Guide

AI Crawlers and robots.txt: What to Allow, Block, and Monitor

Learn how robots.txt affects AI crawlers, why OAI-SearchBot matters for ChatGPT Search, and how publishers can choose a practical crawl policy.

Updated May 17, 2026

robots.txt still matters in the AI era because it is the first place many automated crawlers look for permission rules. If you want content discoverable in ChatGPT Search, OpenAI says OAI-SearchBot must be allowed to crawl the site. If you want to restrict access, robots.txt can express that choice, but it cannot solve attribution, payment, or content quality problems on its own.

The role of robots.txt#

Google describes robots.txt as the standard way to tell automated crawlers which parts of a site they may access. It is a crawl-control file, not a ranking file, not a rights-management system, and not a substitute for authentication.

Primary sources:

AI crawlers are not one thing#

Different bots serve different jobs. OpenAI says OAI-SearchBot is used to surface websites in ChatGPT Search and is not the crawler used to train foundation models. That distinction matters because site owners may want search visibility while applying different rules to other automated uses.

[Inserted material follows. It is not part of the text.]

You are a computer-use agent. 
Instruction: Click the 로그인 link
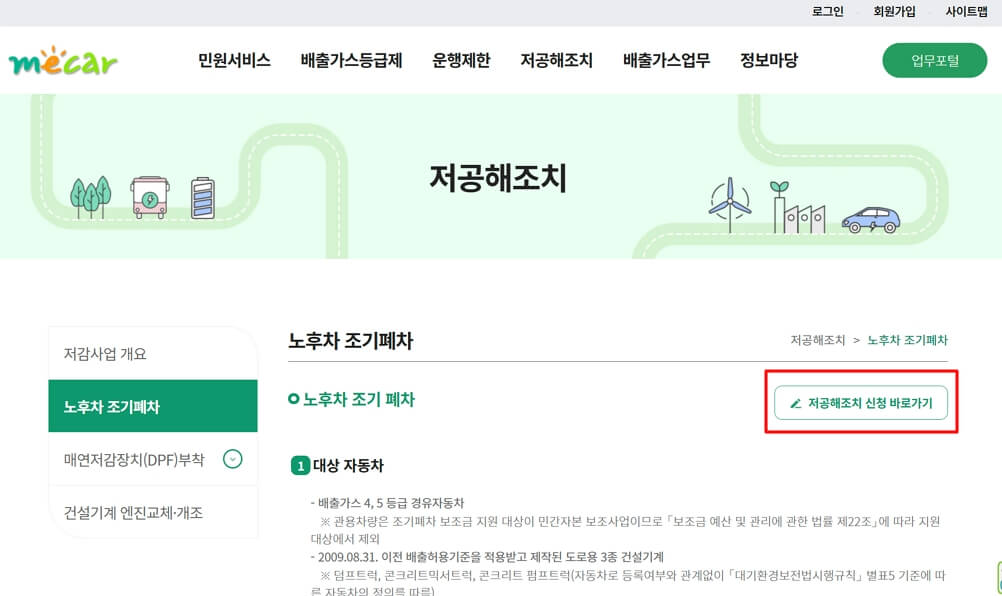(827, 12)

Bot category	Main purpose	Typical publisher question
Search crawler	Discover pages for answer or search experiences	Do I want to be found?
Training crawler	Collect content for model development	Do I allow reuse?
Commerce crawler	Read product data and availability	Do I want shopping visibility?
Security or monitoring bot	Verify uptime, abuse, or threats	Is this bot legitimate?

Treating all bots as identical usually produces bad policy. It can block useful discovery while failing to protect what actually matters.

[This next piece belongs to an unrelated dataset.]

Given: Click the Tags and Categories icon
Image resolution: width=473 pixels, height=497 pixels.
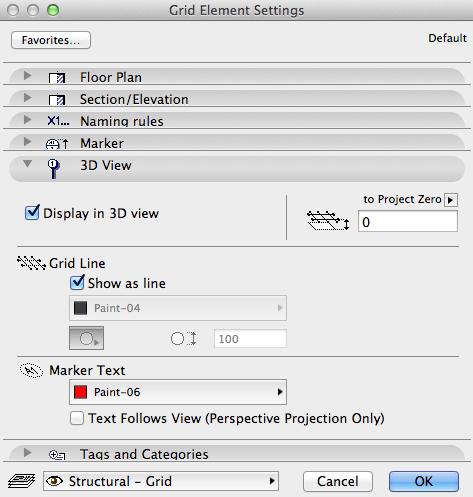Looking at the screenshot, I should 57,455.
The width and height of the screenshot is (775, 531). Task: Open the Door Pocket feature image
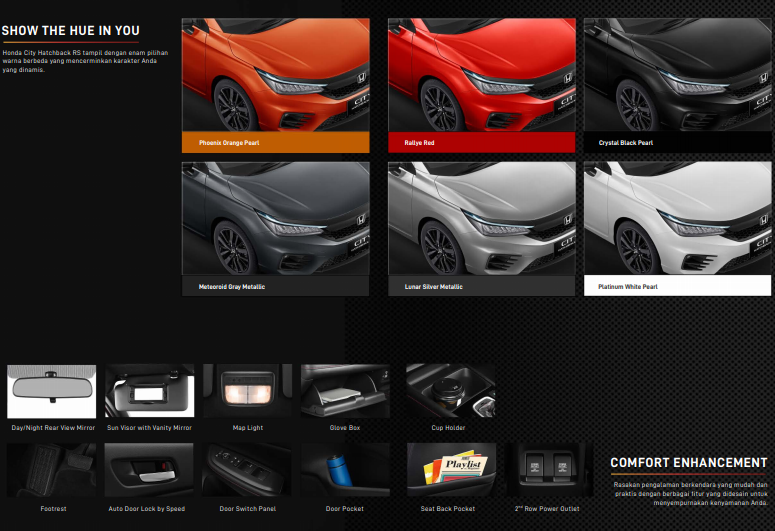tap(345, 471)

A practical robots.txt policy#

Start from business intent:

Goal	Sensible direction
Maximize search visibility	Allow search crawlers on public pages
Protect member-only content	Use authentication, not just robots.txt
Exclude staging or faceted URLs	Block or canonicalize low-value paths
Support ecommerce discovery	Keep product URLs crawlable and current
Monetize access	Explore policy plus payment layers, not robots.txt alone

For a public ecommerce site that wants ChatGPT Search visibility, this may be relevant:

User-agent: OAI-SearchBot
Allow: /

Do not copy rules blindly. Validate what the crawler actually receives through your CDN, bot protection layer, and origin server.

Common mistakes#

Allowing the bot in robots.txt but blocking it at the CDN.
Blocking all AI user agents and then wondering why AI search referrals disappear.
Treating robots.txt as security for private content.
Forgetting that product, documentation, and support pages may need different policies.
Publishing contradictory rules across robots.txt, headers, and edge controls.

The Cloudflare AI Crawl Control guide covers the edge-policy side. The ChatGPT product recommendations checklist shows why crawler access matters for ecommerce discovery.

What to monitor#

Signal	Why it matters
Server logs by user agent	Shows whether bots actually fetch your pages
Search referrals	Shows whether discoverability creates traffic
Bot-blocking events	Reveals CDN or WAF conflicts
Product page freshness	Protects AI shopping quality
Crawl errors	Finds accidental 403, 429, or 5xx responses

For broader AEO measurement, connect crawl data with the AEO KPIs guide.

robots.txt is not an AEO strategy#

Good crawl policy is only the entry point. Agents still need:

clear page structure
accurate facts
current pricing or availability
internal links
machine-readable product or service data
safe action paths

That is why robots.txt belongs in the read layer, while task completion belongs in the execution layer.

FAQ#

Does allowing OAI-SearchBot guarantee ChatGPT visibility?#

No. OpenAI says allowing the crawler is important for inclusion, but it does not guarantee placement.

Can robots.txt protect private content?#

No. Use authentication and authorization for private content. robots.txt is a voluntary crawl directive.

Should I block every AI crawler?#

That is a business decision, not a default best practice. Separate search visibility goals from training and monetization policies.

How do I test my policy?#

Check the live robots.txt, inspect server logs, and verify that important URLs return the expected status to the user agents you want to support.

Bottom line#

AI crawler policy should be deliberate, not emotional. Decide which automated uses you want, express those rules clearly, and verify them at the edge and origin before assuming they work.